→ EXTRACT
We bought a Casita 17 LD as an upgrade to our teardrop because we were tired of having to do so much outside in bad weather. Plus we could tow it with our Tacoma and we aren't willing to go to a bigger truck. And fiberglass trailers are just so darned cool!

We love the comfort of having a bit more space without it being overwhelming to tow, and don't feel the need or desire for anything larger. We love having a full bathroom and kitchen indoors. But we aren't sure it is a good match.

The learning curve from the simple teardrop to the fully equipped Casita is huge and it seems that small errors have large consequences. We blew out the city water intake because we didn't know you need to moderate the pressure. We blew out our battery because we forgot to switch the fridge from DC to propane during a lunch stop...spent our whole vacation without hookups, therefore no running water or lights. We've bent the weight distribution hitch hinges because we didn't know that 4 chains is unacceptable, needs to be at least 5. I dodged a bullet when I ran both the fridge and the AC plugged in to 110. OK, so we're learning all these things that won't happen again, but...

→ ENTRIES
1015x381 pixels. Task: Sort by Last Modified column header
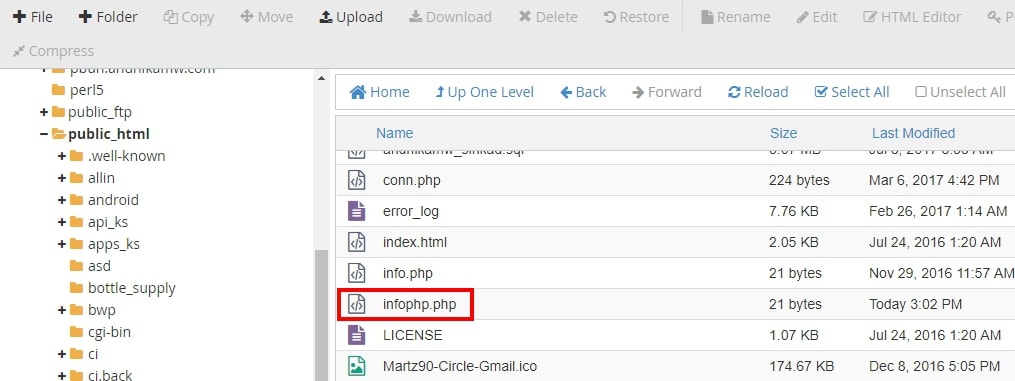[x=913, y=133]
---
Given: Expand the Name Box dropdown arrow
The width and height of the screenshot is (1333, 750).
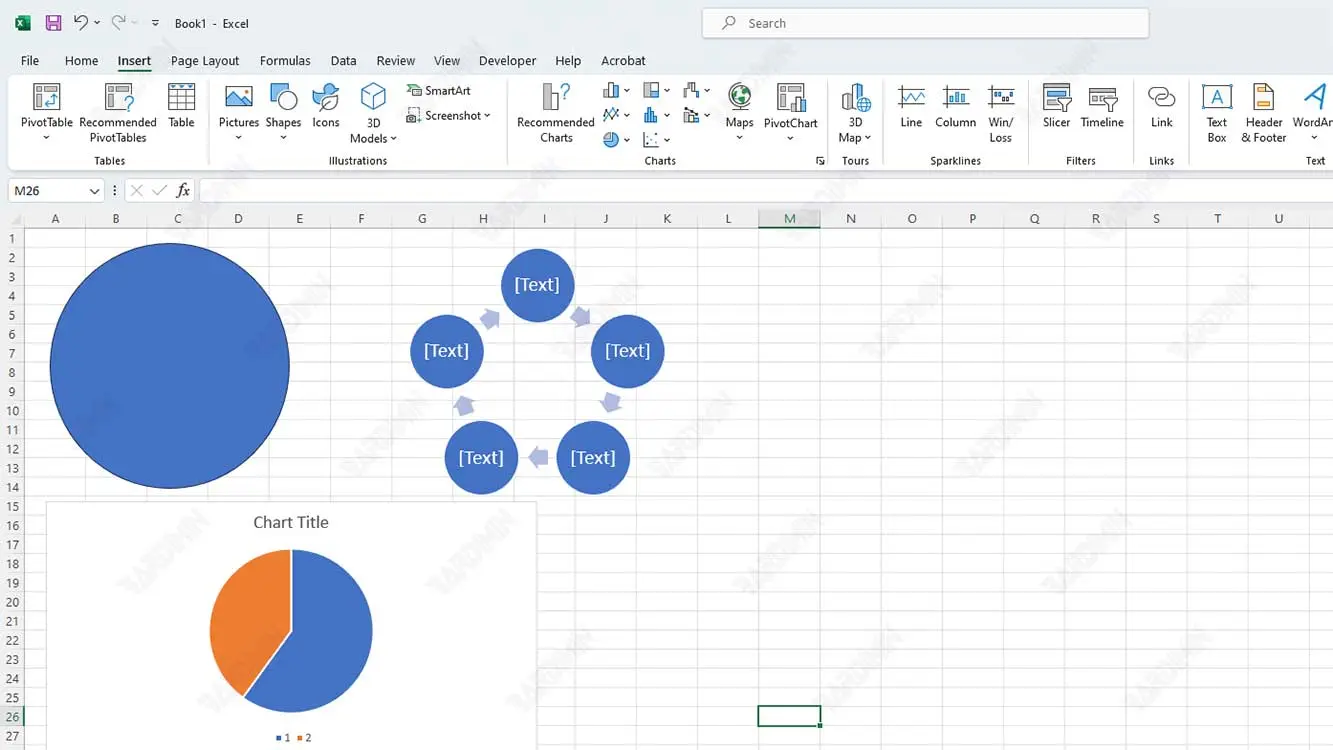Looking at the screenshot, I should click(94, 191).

→ WORK REQUIRED
Continue the account of the Casita trailer from the point where it stops.

→ EXERCISE RESULT
Also, we find we are driving past places that would be fun to stop but we choose not to because of the hassle of finding parking. Plus, we live in central OR where the season is very short. It's only mid September and we're already dipping below freezing at night and feel we need to winterize soon.

We're coming to the conclusion that we may really be van people and are thinking of buying a tall van and converting it ourselves into a functional and simple rig we can park in a regular parking spot. Also, we really like to tour more than we like to camp, so not towing sounds good. But it's a big decision, as we'll also need to sell one of our cars to swing it financially. Round and round our brains go!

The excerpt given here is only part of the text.